In this example, the answer is R1 = {A,B}, R2 = {Y}.
However, one would not get to such conclusion taking, for instance, the 2 R1's and the R2 with the highest average D.
It would work for R1, but not for R2:
aggregate(D~R1,CL,mean)
# R1 D
#1 A 0.75
#2 B 0.70
#3 C 0.20
aggregate(D~R2,CL,mean)
# R2 D
#1 X 0.5666667
#2 Y 0.5333333
I know how to formulate this as a linear programming problem; only I am not sure my formulation is efficient, because basically it results in a problem with mn+m+n variables and 2(m+n)+2 constraints.
The main difficulty is that I need somehow to count the number of distinct R1's and R2's chosen, and I don't know any way of doing that apart from what I will show below (and is also described in my other post here).
This is what I would do:
CL["Entry"] <- seq_len(dim(CL)[[1]])
R1.mat <- table(CL$R1,CL$Entry)
R2.mat <- table(CL$R2,CL$Entry)
N_R1 <- dim(R1.mat)[[1]]
N_R2 <- dim(R2.mat)[[1]]
N_Entry <- dim(CL)[[1]]
constr.mat <- NULL
dir <- NULL
rhs <- NULL
constr.mat <- rbind(constr.mat,cbind(R1.mat,-diag(table(CL$R1)),matrix(0,N_R1,N_R2)))
dir <- c(dir,rep("<=",N_R1))
rhs <- c(rhs,rep(0,N_R1))
constr.mat <- rbind(constr.mat,cbind(R2.mat,matrix(0,N_R2,N_R1),-diag(table(CL$R2))))
dir <- c(dir,rep("<=",N_R2))
rhs <- c(rhs,rep(0,N_R2))
constr.mat <- rbind(constr.mat,constr.mat)
dir <- c(dir,rep(">=",N_R1+N_R2))
rhs <- c(rhs,1-table(CL$R1),1-table(CL$R2))

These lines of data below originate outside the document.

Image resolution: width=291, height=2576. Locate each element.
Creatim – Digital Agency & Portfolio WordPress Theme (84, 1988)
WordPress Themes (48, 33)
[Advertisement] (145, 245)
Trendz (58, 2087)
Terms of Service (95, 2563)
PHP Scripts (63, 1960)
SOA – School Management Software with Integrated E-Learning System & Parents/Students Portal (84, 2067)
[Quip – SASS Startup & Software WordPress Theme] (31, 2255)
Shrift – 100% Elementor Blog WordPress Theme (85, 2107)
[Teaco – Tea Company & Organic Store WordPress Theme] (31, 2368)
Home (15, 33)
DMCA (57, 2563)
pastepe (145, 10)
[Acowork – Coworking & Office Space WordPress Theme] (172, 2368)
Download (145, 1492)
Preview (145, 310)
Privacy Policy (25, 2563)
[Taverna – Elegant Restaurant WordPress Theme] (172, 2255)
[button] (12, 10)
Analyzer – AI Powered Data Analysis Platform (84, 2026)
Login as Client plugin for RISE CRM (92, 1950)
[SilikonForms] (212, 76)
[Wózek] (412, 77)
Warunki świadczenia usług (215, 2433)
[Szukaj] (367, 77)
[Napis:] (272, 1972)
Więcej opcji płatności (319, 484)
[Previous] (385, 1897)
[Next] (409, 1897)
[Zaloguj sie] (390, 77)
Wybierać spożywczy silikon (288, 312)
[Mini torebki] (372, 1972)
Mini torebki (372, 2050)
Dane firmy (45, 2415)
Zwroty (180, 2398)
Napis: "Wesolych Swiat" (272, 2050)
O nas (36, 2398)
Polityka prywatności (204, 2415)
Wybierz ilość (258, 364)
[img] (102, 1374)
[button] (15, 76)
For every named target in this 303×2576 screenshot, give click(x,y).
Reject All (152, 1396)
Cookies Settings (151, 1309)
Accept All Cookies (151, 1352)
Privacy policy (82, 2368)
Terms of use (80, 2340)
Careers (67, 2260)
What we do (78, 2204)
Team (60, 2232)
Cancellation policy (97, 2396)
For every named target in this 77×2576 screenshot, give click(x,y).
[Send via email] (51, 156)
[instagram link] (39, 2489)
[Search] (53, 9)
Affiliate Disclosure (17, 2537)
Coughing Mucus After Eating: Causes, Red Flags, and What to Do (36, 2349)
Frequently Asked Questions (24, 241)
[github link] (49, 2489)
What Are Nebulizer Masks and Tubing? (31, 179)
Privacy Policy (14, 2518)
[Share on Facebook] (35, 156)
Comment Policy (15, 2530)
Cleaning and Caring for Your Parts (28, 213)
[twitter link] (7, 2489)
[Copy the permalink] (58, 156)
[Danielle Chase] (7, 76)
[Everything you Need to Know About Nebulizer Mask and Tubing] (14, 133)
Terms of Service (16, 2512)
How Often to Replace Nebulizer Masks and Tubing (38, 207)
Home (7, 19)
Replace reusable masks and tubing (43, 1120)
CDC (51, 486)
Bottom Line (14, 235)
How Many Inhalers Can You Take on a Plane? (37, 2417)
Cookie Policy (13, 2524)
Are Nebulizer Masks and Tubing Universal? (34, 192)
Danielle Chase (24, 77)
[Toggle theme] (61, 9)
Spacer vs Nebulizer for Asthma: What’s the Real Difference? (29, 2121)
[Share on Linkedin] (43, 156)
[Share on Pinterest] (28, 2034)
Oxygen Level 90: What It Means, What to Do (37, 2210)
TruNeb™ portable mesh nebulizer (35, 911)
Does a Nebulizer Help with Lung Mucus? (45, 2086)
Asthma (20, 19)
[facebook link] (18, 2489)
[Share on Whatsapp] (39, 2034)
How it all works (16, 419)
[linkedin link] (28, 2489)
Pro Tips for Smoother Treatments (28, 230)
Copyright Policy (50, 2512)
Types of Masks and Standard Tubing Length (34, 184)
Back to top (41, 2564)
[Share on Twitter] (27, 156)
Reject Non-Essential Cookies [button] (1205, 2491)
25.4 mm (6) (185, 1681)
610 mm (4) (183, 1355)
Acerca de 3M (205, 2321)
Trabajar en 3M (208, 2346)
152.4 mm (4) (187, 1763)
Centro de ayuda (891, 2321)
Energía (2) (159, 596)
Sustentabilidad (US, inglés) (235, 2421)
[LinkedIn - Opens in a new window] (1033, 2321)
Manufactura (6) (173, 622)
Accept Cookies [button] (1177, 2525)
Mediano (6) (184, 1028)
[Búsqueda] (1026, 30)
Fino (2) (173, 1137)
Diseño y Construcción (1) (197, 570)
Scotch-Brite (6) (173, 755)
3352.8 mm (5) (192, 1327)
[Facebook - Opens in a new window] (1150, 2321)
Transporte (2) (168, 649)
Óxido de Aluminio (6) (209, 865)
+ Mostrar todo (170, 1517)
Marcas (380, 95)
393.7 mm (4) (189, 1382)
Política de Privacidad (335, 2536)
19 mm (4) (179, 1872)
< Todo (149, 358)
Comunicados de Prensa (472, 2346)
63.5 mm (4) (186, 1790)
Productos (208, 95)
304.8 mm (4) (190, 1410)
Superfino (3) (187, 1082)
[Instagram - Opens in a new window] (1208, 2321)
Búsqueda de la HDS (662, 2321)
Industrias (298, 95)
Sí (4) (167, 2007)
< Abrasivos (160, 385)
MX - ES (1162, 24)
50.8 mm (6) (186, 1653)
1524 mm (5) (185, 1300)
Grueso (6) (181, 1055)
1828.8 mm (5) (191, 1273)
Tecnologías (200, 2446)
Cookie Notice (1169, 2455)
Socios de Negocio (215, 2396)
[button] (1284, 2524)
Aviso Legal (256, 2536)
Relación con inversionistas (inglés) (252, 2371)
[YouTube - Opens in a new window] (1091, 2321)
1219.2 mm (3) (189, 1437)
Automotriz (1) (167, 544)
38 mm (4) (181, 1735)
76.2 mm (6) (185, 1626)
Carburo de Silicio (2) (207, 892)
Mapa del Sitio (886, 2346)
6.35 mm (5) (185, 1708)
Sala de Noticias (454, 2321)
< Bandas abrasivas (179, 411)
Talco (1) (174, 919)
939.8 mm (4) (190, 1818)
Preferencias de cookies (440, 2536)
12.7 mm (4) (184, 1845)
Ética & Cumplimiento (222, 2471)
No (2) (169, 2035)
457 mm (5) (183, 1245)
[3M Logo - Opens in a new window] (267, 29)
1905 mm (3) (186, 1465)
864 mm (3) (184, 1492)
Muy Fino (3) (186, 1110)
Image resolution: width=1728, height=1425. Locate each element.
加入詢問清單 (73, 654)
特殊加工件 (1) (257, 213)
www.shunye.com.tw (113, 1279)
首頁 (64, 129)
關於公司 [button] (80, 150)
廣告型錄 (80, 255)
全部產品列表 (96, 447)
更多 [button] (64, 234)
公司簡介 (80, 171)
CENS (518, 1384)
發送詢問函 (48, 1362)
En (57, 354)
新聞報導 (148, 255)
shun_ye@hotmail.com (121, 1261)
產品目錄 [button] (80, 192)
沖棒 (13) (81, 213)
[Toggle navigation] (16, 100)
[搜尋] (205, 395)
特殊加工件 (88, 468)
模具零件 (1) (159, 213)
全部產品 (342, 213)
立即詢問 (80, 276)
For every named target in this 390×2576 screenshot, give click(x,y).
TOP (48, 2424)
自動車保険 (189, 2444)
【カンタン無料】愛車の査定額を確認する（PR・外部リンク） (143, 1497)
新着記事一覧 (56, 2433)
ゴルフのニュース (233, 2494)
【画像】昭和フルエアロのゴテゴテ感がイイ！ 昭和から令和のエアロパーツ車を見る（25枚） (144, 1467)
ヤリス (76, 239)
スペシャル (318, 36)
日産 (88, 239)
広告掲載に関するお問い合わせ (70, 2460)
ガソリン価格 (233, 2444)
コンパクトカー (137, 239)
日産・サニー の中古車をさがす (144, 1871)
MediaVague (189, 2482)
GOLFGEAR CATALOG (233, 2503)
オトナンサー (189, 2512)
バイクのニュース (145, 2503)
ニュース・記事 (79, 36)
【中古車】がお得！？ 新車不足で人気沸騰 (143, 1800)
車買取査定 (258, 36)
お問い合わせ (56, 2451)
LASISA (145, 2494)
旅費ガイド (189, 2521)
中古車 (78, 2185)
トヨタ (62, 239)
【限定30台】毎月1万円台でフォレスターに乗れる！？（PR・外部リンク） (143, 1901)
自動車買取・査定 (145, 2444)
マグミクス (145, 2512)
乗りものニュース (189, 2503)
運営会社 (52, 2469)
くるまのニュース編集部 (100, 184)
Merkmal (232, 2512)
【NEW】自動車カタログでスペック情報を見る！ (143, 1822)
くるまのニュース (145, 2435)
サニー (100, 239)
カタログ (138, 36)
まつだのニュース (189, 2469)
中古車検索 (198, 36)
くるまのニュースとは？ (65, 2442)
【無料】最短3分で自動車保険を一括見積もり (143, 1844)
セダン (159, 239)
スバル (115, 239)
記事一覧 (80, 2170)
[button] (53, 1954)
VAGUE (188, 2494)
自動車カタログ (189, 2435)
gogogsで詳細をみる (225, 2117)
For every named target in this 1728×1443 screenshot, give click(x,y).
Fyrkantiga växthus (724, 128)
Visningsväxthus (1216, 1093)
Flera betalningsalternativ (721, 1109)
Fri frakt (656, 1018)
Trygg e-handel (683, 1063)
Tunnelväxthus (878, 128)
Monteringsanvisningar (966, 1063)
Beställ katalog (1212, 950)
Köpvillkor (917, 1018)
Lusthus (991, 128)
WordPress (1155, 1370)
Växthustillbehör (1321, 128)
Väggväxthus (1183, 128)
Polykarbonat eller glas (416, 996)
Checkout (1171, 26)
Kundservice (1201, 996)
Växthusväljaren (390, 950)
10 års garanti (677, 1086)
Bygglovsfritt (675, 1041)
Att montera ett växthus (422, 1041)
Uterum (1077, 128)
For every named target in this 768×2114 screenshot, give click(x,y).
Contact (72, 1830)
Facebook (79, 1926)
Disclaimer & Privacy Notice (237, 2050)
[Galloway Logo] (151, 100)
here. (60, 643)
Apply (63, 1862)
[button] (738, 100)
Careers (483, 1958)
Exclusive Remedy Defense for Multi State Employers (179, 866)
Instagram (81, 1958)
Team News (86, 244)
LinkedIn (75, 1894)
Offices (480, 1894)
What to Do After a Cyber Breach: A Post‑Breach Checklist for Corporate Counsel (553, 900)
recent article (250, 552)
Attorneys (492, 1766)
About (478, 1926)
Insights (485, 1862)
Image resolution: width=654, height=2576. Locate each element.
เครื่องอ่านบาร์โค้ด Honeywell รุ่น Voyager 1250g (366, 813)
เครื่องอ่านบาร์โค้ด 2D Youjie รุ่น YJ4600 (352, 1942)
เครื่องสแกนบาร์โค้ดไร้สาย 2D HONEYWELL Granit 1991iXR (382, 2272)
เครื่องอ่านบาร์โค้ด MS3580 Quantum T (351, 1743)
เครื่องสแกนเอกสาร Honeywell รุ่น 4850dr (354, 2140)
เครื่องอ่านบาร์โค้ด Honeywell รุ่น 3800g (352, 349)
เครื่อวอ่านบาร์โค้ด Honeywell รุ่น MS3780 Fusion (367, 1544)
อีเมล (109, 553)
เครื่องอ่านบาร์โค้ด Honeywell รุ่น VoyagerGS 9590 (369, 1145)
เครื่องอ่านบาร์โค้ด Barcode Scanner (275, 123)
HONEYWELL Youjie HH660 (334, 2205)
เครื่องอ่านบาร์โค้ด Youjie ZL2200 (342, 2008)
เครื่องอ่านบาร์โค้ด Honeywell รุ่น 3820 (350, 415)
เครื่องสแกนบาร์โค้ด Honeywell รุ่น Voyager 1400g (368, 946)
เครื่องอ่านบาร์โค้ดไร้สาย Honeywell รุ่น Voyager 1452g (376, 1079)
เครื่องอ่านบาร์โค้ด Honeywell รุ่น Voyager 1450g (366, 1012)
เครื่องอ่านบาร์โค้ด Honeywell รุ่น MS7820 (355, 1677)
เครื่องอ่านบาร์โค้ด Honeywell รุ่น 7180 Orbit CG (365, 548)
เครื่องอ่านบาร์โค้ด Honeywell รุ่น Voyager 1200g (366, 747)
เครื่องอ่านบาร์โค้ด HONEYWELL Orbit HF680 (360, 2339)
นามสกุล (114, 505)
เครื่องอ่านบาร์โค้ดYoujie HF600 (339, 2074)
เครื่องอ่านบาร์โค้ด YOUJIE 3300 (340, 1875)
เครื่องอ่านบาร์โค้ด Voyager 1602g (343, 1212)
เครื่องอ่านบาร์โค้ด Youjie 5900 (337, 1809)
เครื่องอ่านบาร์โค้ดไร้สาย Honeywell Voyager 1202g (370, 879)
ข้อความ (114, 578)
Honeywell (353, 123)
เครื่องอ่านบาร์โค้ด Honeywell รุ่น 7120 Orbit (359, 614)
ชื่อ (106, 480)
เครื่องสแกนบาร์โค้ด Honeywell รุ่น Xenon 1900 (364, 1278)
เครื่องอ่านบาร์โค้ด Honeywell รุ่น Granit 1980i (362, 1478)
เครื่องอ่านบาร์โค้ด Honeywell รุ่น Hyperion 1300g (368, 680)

constr.mat <- rbind(constr.mat,c(rep(0,N_Entry),rep(1,N_R1),rep(0,N_R2)))
dir <- c(dir,"==")
rhs <- c(rhs,2)
constr.mat <- rbind(constr.mat,c(rep(0,N_Entry),rep(0,N_R1),rep(1,N_R2)))
dir <- c(dir,"==")
rhs <- c(rhs,1)
obj <- c(aggregate(D~Entry,CL,c)[["D"]],rep(0,N_R1+N_R2))
Which can be solved for instance by lpSolve:
sol <- lp("max", obj, constr.mat, dir, rhs, all.bin = TRUE,num.bin.solns = 1, use.rw=FALSE, transpose.constr=TRUE)
sol$solution
#[1] 0 1 0 1 0 0 1 1 0 0 1
showing that products {AY,BY} were selected, corresponding to R1 = {A,B} and R2 = {Y}:
CL[as.logical(sol$solution[1:N_Entry]),]
# R2 R1 D Entry
#2 Y A 0.7 2
#4 Y B 0.9 4
I found that on large problems lpSolve gets stuck for ages; Rsymphony seemed to perform better.
But again, my main question is: is this way of formulating the LP efficient? Should I do it differently?
Thanks!
EDIT
In the meantime, working on a somewhat related problem, I found that only one set of constraints may be sufficient, if one adds 'costs' (in this example, negative) to the objective vector for the 'distinct R1 and R2' variables.
So here, instead of:
obj <- c(aggregate(D~Entry,CL,c)[["D"]],rep(0,N_R1+N_R2))
I would do:
obj <- c(aggregate(D~Entry,CL,c)[["D"]],rep(-1,N_R1+N_R2))
This would make m+n constraints unnecessary.
It still remains a huge problem to solve, even for relatively small m, n, so if anyone can advise how to do it better...
I had a look at lp.transport, but that would be limited to 2 dimensions (i.e. only R1 and R2, not R1, R2, R3 for instance), and I don't think you can constrain the number of distinct objects per category in that kind of solver.